Because I cannot get a read on Dr. Froggy, I’m re-reading our emails. I am becoming increasingly worried about our ability to communicate. And I get it; I’m an uber-girl, who is all about expressing feelings and talking.I personally don't know how you can have any meaningful relationship (work, friendship or romantic) without constant communication. Am I asking for that much? I don't know, you tell me.
As a pretty standard man, I am sure Dr. Froggy would rather scale Mount Everest without a parka. But, I don’t think I am out of order by wanting him to show me some compassion, to actually call me, rather than send texts that convolute messages. And since I am dealing with Dad, I don’t want to react in a hasty fashion and tell him to bugger off.

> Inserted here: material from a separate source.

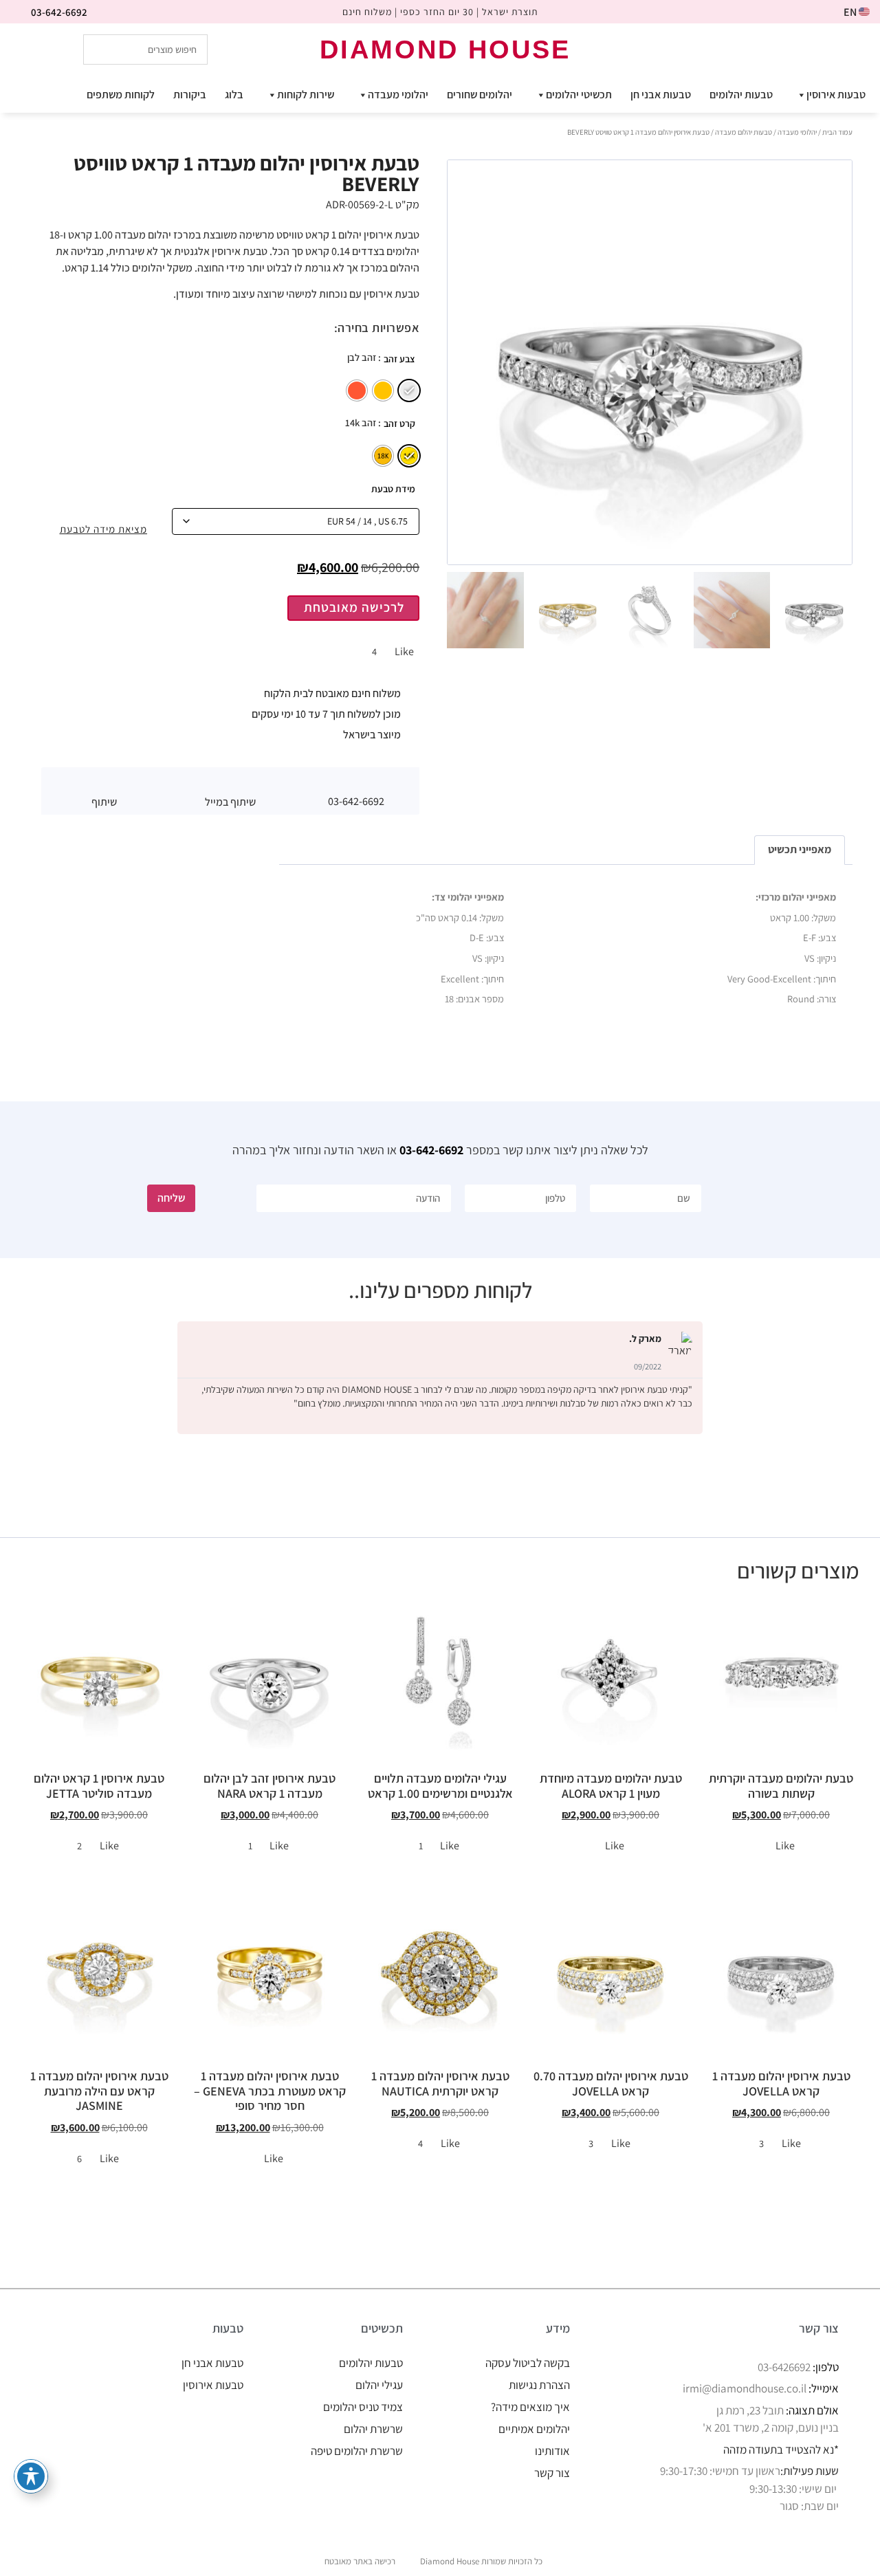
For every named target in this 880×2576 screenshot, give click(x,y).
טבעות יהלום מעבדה (743, 132)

He did tell me once that he’s a doctor and he deals with death all the time, but I won’t be able to deal with being handled antiseptically. Maybe there is a type of woman who is meant to be a doctor’s wife, and maybe that person is not me. And I am independent, but the point of being in a relationship and getting married, I thought was to build a life with a companion. Sometimes I feel like I will be on the sidelines making sure the heat works and going to Florida when summoned. And maybe this the conversation we need to have. I feel like am being relegated into becoming something, someone I am not.
There is another thing that has been bothering me. I invited Dr. Froggy to come to Minneapolis (before Dad got sick) and meet my friends and family. I understand that maybe Dr. Froggy does not think of Minneapolis as a place he’d want to visit (but Minneapolis is a bigger town and media market than where he lives). And this is where my “people” are. You want your friends and family to like the person you are dating. I am not saying they need to be stamp “approved” across Dr. Froggy’s forehead – but I would like them to get along. Since I have met his family and friends, I don’t think what I am asking is that outrageous. Yet he has not responded to that email either, not even with regret, which is a perfectly fine answer. Not the one that I want, but an acceptable one nonetheless.

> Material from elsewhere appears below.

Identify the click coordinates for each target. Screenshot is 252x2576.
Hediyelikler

Instead Dr. Froggy asked me to come to Florida. So now I don’t know what is going on. Am I just expected to fall in line like his mother does, like my mother does? Then I am DEFINITELY not the right woman for this guy. And does he think that whenever he wants to go to Florida I am just going to follow? Because sure once or twice is nice for a Sunshine State 3-day weekend, but every month is too much for me. Something I would tell him if we ever had a conversation.
Which segues into, he really doesn't know anything about me and begs the question, are we ever going to talk about anything real, that matters?